# 2/10 Mile Dirt Road Plowing. Need Help Estimating for NH/New England Areas. Details in thread.



## RyanS (Nov 24, 2016)

Hi, 

I have a customer with a 2/10 Mile Dirt Road that needs to be plowed this winter. 

Wondering what i should charge for the road section? I was thinking $125.00 Per Clearing. 

I will be plowing 2 properties off of the thru way, small driveways $30 each (very accessible as long as road is cleared.) 


Pros:

-Very little holes or protruding rocks on road. Mostly Level surface. 

-Plenty of places to put snow.


Cons:

-In a wooded area where falling trees/getting blocked in or out may occur during a good storm. 

-Somewhat Curvy



Any reasonable input appreciated. 


Thank You,
Ryan


----------



## kimber750 (Sep 19, 2011)

Seems cheap to me but I charge a PITA fee for these kind of drives.


----------



## Sawboy (Dec 18, 2005)

Hmmmmm. $18.66 and a 12 pack of Budweiser, AND a bag of pork rinds because of the dirt road factor.


----------



## South Seneca (Oct 22, 2010)

A couple years ago I was asked to bid on a job like that. The reason I didn't was I don't have anything bigger than my GMC 2500 if we got a big wet snow I didn't want to be there all day.


----------



## brianbrich1 (Dec 3, 2010)

For a total of $185 you will be clearing a quarter of a mile of road and two small drives. Safe to say an hour or less to do so your truck is generating $185 an hour. Not bad.

Most guys here that chime in are subs paid by the hour and probably don't get half that rate per hour.


----------



## SnoFarmer (Oct 15, 2004)

Are Ya next to the Great Lakes or southern Missouri ?


----------



## Randall Ave (Oct 29, 2014)

It shouldn't take that long. But if you go there and you have to move downed trees, that's a lot extra.


----------



## Mark Oomkes (Dec 10, 2000)

I would charge more if it was a fifth of a mile.


----------



## ktfbgb (Jan 31, 2016)

Mark Oomkes said:


> I would charge more if it was a fifth of a mile.


Thumbs Up


----------



## leigh (Jan 2, 2009)

Mark Oomkes said:


> I would charge more if it was a fifth of a mile.


Rookie, here in the northeast that 1056' road with dirt allowance is a cash cow.You want t go all out,12672 inch roads are goldmines.


----------



## Dogplow Dodge (Jan 23, 2012)

Better check your snow plowing insurance policy.

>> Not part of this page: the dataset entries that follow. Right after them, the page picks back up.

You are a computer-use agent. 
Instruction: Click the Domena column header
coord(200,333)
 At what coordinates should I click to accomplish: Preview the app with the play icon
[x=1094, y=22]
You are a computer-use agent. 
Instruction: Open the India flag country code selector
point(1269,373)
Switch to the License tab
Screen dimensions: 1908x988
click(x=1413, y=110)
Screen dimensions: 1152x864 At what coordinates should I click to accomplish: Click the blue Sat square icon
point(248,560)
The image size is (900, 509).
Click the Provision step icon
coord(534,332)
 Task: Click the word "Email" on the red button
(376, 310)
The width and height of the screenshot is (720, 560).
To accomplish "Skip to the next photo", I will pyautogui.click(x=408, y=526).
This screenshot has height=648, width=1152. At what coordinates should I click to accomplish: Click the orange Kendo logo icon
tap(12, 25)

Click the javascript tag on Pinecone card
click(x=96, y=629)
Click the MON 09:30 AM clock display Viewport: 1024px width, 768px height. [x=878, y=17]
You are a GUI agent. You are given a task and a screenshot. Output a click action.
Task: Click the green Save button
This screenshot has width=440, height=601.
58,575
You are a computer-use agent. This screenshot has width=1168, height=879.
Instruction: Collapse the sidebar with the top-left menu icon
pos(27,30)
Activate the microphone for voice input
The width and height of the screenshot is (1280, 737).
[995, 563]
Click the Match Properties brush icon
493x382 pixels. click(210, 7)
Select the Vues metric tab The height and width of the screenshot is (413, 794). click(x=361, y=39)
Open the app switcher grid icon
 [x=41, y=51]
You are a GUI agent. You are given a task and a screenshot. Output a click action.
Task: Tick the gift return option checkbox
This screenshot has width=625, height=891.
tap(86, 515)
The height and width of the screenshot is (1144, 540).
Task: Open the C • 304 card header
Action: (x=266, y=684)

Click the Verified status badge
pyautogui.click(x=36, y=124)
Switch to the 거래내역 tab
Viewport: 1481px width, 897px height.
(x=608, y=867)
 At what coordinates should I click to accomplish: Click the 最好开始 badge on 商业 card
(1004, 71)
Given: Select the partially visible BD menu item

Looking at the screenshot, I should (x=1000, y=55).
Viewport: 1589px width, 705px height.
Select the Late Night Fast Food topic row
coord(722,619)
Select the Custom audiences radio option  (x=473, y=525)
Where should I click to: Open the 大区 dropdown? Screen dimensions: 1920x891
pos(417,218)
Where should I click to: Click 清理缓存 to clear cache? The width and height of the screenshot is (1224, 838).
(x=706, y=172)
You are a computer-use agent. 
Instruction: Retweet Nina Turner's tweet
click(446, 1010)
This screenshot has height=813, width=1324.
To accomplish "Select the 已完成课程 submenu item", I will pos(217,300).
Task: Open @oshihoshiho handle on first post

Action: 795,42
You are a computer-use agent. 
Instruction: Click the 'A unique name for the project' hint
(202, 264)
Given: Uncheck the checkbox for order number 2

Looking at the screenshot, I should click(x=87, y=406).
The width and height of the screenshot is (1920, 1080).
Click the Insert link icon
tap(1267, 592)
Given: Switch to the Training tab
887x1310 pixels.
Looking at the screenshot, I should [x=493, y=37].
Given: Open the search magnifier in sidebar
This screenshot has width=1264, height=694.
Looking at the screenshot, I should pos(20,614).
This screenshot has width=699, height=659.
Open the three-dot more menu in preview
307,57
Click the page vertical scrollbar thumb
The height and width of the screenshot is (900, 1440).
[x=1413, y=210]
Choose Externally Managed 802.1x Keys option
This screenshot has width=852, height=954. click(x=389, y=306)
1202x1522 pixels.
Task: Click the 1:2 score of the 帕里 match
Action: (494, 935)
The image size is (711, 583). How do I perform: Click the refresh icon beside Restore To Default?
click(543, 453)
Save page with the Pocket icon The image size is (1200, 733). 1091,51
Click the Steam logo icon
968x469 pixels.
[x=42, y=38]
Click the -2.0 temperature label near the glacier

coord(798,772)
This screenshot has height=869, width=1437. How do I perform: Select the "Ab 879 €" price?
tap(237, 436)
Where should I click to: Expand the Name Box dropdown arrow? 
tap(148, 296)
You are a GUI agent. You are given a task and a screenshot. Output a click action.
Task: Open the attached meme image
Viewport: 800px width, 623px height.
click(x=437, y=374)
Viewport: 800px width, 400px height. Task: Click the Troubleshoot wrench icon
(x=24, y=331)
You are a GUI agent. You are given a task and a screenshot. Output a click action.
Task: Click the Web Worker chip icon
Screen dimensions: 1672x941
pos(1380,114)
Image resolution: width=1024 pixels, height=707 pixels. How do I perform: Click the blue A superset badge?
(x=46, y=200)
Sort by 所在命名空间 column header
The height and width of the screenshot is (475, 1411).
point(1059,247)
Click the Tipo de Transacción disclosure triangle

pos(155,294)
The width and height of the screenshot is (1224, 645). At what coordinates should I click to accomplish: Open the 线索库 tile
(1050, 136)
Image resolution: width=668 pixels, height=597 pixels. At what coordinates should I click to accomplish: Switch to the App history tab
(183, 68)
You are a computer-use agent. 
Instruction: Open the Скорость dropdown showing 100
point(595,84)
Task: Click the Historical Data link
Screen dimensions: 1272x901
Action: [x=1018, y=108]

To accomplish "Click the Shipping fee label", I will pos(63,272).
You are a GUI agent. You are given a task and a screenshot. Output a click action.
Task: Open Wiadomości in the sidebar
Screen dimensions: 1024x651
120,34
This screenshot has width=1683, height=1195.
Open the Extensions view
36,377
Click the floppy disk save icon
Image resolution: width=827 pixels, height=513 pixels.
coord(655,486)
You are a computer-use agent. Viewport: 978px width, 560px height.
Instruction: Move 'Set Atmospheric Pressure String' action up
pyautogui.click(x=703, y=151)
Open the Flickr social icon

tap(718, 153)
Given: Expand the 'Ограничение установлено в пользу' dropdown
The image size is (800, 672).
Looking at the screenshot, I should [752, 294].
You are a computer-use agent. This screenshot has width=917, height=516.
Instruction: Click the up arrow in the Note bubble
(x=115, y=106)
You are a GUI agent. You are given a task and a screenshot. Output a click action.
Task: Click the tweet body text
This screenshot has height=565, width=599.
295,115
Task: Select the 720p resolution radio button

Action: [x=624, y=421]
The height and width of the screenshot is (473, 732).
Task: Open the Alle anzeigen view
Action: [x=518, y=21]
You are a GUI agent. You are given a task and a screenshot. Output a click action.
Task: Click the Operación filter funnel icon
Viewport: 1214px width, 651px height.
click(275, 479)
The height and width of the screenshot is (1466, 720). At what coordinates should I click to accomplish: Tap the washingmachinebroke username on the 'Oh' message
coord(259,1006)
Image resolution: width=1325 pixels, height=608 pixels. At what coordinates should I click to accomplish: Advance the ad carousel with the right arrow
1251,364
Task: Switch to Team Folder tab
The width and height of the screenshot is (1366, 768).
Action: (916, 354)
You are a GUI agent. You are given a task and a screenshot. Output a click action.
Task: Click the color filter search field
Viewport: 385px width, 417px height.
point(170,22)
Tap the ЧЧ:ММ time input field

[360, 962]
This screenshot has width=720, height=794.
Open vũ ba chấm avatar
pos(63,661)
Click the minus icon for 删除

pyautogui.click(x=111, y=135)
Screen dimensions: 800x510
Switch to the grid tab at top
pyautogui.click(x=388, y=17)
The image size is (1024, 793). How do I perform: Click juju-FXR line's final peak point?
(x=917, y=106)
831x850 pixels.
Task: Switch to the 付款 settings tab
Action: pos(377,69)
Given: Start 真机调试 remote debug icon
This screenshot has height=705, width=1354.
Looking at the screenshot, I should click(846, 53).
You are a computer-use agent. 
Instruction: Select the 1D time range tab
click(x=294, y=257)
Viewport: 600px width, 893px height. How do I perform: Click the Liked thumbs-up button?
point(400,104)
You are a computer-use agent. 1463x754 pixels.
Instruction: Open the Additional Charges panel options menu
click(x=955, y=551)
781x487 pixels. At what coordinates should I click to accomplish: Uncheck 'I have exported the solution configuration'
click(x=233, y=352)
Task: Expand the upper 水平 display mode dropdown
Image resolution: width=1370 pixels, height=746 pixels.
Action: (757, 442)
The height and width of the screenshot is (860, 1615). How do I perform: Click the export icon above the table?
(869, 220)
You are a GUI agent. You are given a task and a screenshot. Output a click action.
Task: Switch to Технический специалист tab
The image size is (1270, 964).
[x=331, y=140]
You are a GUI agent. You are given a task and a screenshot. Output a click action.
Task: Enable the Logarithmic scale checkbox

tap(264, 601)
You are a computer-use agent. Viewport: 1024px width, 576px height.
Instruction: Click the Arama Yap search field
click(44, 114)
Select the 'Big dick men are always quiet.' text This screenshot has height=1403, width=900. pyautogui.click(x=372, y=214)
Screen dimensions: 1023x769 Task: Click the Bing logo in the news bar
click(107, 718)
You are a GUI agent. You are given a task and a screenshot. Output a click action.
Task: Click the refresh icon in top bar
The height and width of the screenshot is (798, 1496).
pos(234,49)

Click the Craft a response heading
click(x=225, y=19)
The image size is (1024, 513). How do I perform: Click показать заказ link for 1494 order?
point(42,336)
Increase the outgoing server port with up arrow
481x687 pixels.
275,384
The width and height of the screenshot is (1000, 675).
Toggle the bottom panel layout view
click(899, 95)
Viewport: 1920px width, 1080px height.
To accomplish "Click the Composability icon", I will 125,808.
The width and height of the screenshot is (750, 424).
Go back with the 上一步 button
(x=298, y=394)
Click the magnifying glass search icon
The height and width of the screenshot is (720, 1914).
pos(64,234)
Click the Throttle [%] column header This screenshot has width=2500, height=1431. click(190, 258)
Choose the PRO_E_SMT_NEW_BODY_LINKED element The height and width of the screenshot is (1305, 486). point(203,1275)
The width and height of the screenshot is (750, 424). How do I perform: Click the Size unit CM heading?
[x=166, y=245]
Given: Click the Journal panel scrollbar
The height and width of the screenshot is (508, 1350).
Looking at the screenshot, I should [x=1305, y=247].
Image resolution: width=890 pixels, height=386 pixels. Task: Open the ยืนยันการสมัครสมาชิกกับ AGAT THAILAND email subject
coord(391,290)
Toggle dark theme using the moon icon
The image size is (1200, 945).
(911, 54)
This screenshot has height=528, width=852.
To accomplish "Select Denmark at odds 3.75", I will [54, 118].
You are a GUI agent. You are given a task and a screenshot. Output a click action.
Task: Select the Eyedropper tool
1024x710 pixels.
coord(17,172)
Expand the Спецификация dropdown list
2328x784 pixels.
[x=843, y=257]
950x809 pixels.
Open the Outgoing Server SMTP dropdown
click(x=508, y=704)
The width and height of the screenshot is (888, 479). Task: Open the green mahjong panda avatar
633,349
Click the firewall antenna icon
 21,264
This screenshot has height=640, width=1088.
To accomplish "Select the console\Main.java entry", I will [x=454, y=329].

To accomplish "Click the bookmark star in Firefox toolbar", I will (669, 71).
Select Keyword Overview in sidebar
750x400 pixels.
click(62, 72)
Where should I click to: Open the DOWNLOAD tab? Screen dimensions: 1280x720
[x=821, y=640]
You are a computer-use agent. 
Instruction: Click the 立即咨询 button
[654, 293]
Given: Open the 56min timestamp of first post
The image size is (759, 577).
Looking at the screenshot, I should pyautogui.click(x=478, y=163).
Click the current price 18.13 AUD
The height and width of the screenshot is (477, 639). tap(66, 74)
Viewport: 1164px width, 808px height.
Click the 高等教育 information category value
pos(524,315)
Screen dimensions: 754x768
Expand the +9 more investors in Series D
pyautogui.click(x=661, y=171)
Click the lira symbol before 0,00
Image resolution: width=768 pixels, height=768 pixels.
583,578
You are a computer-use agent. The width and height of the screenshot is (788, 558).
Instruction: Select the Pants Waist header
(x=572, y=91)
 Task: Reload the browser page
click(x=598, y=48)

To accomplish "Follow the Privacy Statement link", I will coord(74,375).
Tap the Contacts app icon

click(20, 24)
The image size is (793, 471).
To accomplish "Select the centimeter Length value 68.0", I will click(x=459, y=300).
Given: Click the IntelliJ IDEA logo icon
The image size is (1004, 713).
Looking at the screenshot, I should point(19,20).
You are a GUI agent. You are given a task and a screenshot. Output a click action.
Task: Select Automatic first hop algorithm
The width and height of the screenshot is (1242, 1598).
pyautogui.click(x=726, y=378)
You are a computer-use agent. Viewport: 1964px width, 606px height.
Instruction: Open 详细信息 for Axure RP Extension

Mine specifically precludes any roads from the policy.

Unless its a private driveway, no dice for me.


----------



## ktfbgb (Jan 31, 2016)

leigh said:


> Rookie, here in the northeast that 1056' road with dirt allowance is a cash cow.You want t go all out,12672 inch roads are goldmines.


lol I think I'm gonna start measuring in inches too. Would be funny seeing the reactions of the customers :laughing:


----------



## FredG (Oct 15, 2012)

The Tree's down should not be your concern It's a private road, I'm not saying I wouldn't move them but I would want to be paid. I don't know what state or region your in but I would take it here. For the scope of work that's ok money here if you can score it.


----------



## SnoFarmer (Oct 15, 2004)

After a substantial storm, ( winds ) I take the chainsaw with me.
Depending on the size of the tree and time, I'll cut it Or tow it to the side.
they will need to call a tree service or take care of it themselves if they want it bucked up or removed
Or if it's just to big.


----------



## Mark Oomkes (Dec 10, 2000)

SnoFarmer said:


> After a substantial storm, ( winds ) I take the chainsaw with me.
> Depending on the size of the tree and time, I'll cut it Or tow it to the side.
> they will need to call a tree service or take care of it themselves if they want it bucked up or removed
> Or if it's just to big.


So you'll hop curbs but not a tree?

Could use it as firewood........beats getting stuck in the pucker brush withoot 4WD or tyre chains..........LMAO


----------



## SnoFarmer (Oct 15, 2004)

Mark Oomkes said:


> So you'll hop curbs but not a tree?
> 
> Could use it as firewood........beats getting stuck in the pucker brush withoot 4WD or tyre chains..........LMAO


 One point for trying.
Penalized 2 points for being a :terribletowel:


----------



## Mark Oomkes (Dec 10, 2000)

SnoFarmer said:


> One point for trying.
> Penalized 2 points for being a :terribletowel:


Only 2???


----------



## SnoFarmer (Oct 15, 2004)

It's the holidays,


----------



## WIPensFan (Jan 31, 2009)

Your price seems reasonable to me. Sounds like a good easy job. Good advice on the chainsaw from SnoFarmer. Maybe just keep it in the truck every time though.


----------



## TMLGC (Sep 22, 2013)

I have a dirt road and several driveways I plow off it your pricing is almost same as mine. My road is close to that in length but straight as an arrow and no tree issues. Once it freezes solid or if it gets some pack you will be in and out of there in way less than an hour. Good money for a truck and plow.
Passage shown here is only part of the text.